On Tue, Jun 01, 2021, Lai Jiangshan wrote:
> From: Lai Jiangshan <laijs@linux.alibaba.com>
> 
> For KVM_VCPU_FLUSH_TLB used in kvm_flush_tlb_multi(), the guest expects
> the hypervisor do the operation that equals to native_flush_tlb_global()
> or invpcid_flush_all() in the specified guest CPU.

I don't like referencing guest code, here and in the comment.  The paravirt
flush isn't limited to Linux guests, the existing kernel code might change, and
it doesn't directly explain KVM's responsibilities in response to a guest TLB
flush.

Something like:

  When using shadow paging, unload the guest MMU when emulating a guest TLB
  flush to all roots are synchronized.  From the guest's perspective,
  flushing the TLB ensure any and all modifications to its PTEs will be
  recognized by the CPU.

  Note, unloading the MMU is overkill, but is done to mirror KVM's existing
  handling of INVPCID(all) and ensure the bug is squashed.  Future cleanup
  can be done to more precisely synchronize roots when servicing a guest
  TLB flush.
  
> When TDP is enabled, there is no problem to just flush the hardware
> TLB of the specified guest CPU.
> 
> But when using shadowpaging, the hypervisor should have to sync the
> shadow pagetable at first before flushing the hardware TLB so that
> it can truely emulate the operation of invpcid_flush_all() in guest.
> 
> The problem exists since the first implementation of KVM_VCPU_FLUSH_TLB
> in commit f38a7b75267f ("KVM: X86: support paravirtualized help for TLB
> shootdowns").  But I don't think it would be a real world problem that
> time since the local CPU's tlb is flushed at first in guest before queuing
> KVM_VCPU_FLUSH_TLB to other CPUs.  It means that the hypervisor syncs the
> shadow pagetable before seeing the corresponding KVM_VCPU_FLUSH_TLBs.
> 
> After commit 4ce94eabac16 ("x86/mm/tlb: Flush remote and local TLBs
> concurrently"), the guest doesn't flush local CPU's tlb at first and
> the hypervisor can handle other VCPU's KVM_VCPU_FLUSH_TLB earlier than
> local VCPU's tlb flush and might flush the hardware tlb without syncing
> the shadow pagetable beforehand.

Maybe reword the last two paragraphs to make it clear that a change in the Linux
kernel exposed the KVM bug?

  This bug has existed since the introduction of KVM_VCPU_FLUSH_TLB, but
  was only recently exposed after Linux guests stopped flushing the local
  CPU's TLB prior to flushing remote TLBs (see commit 4ce94eabac16,
  "x86/mm/tlb: Flush remote and local TLBs concurrently").

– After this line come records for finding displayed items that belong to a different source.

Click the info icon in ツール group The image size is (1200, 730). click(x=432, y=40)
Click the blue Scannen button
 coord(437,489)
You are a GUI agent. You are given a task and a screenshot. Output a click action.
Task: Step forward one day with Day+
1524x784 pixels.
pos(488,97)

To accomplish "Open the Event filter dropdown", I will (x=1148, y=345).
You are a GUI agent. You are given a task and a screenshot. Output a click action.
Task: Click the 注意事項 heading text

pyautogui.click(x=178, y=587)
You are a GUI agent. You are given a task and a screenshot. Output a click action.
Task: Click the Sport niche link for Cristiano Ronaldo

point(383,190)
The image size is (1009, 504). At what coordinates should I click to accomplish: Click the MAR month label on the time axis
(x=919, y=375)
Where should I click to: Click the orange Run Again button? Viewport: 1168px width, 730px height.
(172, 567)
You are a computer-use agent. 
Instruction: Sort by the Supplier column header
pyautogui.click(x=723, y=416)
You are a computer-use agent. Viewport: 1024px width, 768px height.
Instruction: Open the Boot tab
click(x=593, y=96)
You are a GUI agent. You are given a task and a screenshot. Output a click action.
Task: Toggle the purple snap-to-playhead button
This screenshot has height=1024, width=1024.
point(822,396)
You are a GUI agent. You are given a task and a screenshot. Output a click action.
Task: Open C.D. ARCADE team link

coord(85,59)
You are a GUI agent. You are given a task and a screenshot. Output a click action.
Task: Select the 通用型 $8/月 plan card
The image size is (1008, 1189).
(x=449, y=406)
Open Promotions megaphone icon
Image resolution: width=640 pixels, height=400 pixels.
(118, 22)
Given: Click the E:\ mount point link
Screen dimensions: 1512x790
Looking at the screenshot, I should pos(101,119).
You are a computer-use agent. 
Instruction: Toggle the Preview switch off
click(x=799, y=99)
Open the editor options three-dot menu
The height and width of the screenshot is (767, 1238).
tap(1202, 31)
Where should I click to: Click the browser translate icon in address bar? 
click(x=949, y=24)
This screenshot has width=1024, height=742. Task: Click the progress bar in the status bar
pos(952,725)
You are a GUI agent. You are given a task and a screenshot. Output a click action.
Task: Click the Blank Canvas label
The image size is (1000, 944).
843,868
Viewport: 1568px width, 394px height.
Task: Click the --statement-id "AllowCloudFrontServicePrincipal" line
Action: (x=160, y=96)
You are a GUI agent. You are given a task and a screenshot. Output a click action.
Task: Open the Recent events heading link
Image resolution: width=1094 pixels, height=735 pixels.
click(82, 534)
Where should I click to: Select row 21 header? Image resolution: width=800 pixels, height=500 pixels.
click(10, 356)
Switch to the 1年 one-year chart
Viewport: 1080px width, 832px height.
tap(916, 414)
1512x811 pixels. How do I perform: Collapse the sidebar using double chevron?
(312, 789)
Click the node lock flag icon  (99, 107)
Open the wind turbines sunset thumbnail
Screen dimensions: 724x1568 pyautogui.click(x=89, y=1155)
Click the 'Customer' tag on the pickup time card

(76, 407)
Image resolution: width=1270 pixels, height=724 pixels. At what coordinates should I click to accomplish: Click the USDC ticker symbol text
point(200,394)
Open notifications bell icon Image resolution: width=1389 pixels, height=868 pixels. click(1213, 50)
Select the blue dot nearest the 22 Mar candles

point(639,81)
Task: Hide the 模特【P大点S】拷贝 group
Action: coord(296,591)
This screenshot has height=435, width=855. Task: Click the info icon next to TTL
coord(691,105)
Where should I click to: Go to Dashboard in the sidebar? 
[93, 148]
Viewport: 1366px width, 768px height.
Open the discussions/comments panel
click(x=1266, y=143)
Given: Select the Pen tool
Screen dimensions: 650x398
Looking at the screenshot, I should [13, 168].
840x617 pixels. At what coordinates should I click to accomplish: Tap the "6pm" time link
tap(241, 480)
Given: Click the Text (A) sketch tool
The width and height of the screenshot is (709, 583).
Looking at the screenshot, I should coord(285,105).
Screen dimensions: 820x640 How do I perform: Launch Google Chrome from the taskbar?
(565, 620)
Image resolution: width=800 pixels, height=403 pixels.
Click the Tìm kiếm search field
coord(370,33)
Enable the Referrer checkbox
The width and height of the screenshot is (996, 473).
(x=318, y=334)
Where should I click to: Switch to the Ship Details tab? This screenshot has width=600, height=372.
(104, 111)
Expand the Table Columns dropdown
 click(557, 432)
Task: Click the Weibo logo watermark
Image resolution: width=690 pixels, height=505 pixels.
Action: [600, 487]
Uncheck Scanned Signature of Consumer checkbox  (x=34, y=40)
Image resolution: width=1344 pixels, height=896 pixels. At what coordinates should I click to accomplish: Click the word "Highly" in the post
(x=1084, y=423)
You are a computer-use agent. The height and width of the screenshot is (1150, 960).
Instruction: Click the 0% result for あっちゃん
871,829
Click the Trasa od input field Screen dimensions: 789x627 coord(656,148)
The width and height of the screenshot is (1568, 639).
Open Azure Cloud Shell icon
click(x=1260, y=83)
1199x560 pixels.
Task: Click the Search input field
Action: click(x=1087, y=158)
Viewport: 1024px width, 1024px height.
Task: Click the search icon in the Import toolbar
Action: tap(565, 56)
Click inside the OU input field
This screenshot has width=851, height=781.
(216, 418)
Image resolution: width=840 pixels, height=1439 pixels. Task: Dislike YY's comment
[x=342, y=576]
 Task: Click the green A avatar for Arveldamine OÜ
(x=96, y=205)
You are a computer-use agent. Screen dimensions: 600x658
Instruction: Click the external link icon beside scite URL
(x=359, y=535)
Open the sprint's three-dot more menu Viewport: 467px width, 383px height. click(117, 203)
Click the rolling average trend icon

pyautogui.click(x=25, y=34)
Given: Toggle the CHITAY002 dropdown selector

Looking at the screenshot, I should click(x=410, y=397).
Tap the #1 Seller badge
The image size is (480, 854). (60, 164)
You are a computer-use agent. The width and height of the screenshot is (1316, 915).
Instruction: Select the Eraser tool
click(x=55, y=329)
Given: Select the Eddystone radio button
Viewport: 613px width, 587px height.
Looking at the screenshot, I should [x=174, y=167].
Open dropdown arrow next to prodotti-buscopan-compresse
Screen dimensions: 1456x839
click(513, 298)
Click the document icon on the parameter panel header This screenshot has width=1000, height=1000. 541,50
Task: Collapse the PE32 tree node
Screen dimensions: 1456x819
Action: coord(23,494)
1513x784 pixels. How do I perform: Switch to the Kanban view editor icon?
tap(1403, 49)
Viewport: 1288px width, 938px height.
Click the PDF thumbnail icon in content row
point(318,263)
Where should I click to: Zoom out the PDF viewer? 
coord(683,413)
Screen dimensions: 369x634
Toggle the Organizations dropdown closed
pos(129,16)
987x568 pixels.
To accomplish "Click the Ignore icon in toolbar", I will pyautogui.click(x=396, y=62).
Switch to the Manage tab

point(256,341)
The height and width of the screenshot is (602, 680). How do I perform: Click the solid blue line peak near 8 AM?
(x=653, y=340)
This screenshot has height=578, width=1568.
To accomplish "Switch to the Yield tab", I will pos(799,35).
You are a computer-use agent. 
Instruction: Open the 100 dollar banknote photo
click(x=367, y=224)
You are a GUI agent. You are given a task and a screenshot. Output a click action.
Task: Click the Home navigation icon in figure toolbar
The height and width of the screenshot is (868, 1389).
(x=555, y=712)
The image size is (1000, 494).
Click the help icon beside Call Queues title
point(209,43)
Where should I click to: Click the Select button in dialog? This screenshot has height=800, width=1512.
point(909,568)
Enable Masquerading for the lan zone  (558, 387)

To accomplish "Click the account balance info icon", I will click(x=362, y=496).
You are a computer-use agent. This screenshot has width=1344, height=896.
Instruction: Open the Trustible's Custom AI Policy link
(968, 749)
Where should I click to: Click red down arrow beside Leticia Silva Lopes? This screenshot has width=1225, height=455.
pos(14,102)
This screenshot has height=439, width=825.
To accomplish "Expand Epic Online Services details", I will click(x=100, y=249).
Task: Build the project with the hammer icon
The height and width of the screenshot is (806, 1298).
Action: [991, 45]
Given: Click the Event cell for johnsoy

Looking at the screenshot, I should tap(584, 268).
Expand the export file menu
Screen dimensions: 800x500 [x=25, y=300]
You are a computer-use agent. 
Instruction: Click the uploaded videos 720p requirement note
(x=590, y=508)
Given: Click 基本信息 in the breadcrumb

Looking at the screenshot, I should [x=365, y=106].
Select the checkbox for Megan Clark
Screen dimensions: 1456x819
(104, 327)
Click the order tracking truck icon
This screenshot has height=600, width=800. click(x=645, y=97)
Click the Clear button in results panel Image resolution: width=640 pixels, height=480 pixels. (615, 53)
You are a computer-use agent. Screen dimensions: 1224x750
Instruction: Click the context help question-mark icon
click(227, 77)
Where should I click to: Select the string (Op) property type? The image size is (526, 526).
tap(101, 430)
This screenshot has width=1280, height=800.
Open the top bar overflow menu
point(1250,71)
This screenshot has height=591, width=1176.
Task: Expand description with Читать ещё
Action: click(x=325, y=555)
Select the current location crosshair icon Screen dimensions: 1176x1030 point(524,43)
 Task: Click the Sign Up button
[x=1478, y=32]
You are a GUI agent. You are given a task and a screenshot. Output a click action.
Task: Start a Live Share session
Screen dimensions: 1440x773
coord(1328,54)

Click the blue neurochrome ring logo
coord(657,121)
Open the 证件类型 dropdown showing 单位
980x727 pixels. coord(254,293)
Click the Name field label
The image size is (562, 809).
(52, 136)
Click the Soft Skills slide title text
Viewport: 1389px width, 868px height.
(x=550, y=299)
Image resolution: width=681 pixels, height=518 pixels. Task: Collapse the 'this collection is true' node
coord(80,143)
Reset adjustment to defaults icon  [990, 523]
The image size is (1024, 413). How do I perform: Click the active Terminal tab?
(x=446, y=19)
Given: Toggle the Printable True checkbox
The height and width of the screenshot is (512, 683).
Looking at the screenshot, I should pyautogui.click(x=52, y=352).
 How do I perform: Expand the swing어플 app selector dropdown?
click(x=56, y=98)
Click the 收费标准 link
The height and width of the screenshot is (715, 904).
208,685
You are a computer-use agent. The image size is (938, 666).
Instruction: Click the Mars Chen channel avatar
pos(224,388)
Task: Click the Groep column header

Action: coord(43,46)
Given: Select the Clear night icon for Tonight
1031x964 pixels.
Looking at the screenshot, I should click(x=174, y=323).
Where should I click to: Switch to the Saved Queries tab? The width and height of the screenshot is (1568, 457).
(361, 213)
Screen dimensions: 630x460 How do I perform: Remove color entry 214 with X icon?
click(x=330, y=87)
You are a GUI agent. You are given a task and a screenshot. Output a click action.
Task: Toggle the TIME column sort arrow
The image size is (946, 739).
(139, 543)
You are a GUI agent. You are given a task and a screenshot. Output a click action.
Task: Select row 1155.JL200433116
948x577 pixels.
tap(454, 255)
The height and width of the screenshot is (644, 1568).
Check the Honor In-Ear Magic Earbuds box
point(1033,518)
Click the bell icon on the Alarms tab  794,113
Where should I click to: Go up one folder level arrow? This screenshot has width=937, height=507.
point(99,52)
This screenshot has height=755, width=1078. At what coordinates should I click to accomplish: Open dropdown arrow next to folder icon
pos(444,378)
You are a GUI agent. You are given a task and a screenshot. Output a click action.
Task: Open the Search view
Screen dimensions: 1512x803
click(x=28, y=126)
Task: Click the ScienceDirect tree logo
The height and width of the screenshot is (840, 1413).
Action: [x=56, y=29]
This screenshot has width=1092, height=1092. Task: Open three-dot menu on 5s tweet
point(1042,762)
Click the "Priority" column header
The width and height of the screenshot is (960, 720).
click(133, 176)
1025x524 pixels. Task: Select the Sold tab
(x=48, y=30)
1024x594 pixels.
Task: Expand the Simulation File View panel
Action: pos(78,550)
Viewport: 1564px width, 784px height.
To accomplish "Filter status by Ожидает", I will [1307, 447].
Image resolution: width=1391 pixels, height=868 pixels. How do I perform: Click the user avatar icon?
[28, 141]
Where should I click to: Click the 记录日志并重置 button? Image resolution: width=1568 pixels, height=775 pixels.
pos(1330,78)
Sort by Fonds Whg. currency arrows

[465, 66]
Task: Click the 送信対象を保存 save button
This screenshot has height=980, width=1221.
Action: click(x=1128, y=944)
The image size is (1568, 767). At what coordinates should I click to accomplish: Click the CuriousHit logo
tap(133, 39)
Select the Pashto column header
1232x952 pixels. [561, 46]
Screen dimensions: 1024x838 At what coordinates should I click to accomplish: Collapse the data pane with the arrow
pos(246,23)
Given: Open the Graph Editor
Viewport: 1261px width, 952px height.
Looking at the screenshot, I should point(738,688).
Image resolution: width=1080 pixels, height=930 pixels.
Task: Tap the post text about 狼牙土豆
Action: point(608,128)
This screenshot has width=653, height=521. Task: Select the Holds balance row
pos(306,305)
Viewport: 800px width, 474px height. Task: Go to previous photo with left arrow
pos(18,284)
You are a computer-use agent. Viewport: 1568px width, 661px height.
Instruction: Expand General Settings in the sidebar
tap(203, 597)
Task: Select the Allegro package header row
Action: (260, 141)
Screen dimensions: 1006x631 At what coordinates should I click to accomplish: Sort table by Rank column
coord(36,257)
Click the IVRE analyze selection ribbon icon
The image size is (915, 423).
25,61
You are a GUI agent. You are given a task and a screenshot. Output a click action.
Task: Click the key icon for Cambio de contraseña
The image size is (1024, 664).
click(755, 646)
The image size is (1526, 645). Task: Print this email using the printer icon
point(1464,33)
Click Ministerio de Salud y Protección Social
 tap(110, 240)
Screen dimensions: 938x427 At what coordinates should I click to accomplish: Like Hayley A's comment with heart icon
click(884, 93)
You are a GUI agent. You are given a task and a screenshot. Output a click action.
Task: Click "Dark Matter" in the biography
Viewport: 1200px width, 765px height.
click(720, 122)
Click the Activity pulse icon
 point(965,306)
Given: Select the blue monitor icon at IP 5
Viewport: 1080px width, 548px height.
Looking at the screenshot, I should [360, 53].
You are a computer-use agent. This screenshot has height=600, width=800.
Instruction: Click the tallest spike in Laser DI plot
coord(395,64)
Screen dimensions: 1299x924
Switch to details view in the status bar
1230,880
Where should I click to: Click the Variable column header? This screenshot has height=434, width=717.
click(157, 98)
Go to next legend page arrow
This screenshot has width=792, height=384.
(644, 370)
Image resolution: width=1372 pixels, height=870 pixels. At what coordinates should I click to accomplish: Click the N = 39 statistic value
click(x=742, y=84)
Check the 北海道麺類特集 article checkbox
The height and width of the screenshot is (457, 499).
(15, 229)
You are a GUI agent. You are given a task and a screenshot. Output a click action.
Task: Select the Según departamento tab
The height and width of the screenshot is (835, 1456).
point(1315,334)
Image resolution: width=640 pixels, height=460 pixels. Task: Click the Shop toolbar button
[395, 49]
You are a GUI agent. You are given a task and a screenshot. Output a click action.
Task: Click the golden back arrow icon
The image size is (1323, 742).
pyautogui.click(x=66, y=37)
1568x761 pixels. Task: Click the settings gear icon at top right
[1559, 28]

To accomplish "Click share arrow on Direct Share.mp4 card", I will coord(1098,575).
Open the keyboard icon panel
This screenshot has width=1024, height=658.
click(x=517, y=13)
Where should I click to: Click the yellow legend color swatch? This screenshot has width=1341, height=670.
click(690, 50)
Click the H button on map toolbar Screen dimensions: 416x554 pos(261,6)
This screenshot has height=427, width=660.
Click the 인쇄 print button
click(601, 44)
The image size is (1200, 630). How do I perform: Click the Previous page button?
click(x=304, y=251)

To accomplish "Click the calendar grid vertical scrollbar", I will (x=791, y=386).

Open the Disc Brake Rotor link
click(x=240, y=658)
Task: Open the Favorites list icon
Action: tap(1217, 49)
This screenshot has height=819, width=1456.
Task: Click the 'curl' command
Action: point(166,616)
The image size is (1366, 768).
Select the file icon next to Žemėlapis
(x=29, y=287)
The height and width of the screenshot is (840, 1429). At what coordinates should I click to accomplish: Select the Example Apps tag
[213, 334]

> Cc: Maxim Levitsky <mlevitsk@redhat.com>
> Fixes: f38a7b75267f ("KVM: X86: support paravirtualized help for TLB shootdowns")
> Signed-off-by: Lai Jiangshan <laijs@linux.alibaba.com>
> ---
> Changed from V1
> 	Use kvm_mmu_unload() instead of KVM_REQ_MMU_RELOAD to avoid
> 	causing unneeded iteration of vcpu_enter_guest().
> 
> diff --git a/arch/x86/kvm/x86.c b/arch/x86/kvm/x86.c
> index bbc4e04e67ad..27248e330767 100644
> --- a/arch/x86/kvm/x86.c
> +++ b/arch/x86/kvm/x86.c
> @@ -3072,6 +3072,22 @@ static void kvm_vcpu_flush_tlb_all(struct kvm_vcpu *vcpu)
>  static void kvm_vcpu_flush_tlb_guest(struct kvm_vcpu *vcpu)
>  {
>  	++vcpu->stat.tlb_flush;
> +
> +	if (!tdp_enabled) {
> +		/*
> +		 * When two dimensional paging is not enabled, the
> +		 * operation should equal to native_flush_tlb_global()
> +		 * or invpcid_flush_all() on the guest's behalf via
> +		 * synchronzing shadow pagetable and flushing.
> +		 *
> +		 * kvm_mmu_unload() results consequent kvm_mmu_load()
> +		 * before entering guest which will do the required
> +		 * pagetable synchronzing and TLB flushing.
> +		 */
> +		kvm_mmu_unload(vcpu);

I don't like the full unload, but I suppose the big hammer does make sense for a
backport since handle_invcpid() and toggling CR4.PGE already nuke everything.  :-/

> +		return;
> +	}
> +
>  	static_call(kvm_x86_tlb_flush_guest)(vcpu);
>  }
>  
> -- 
> 2.19.1.6.gb485710b
>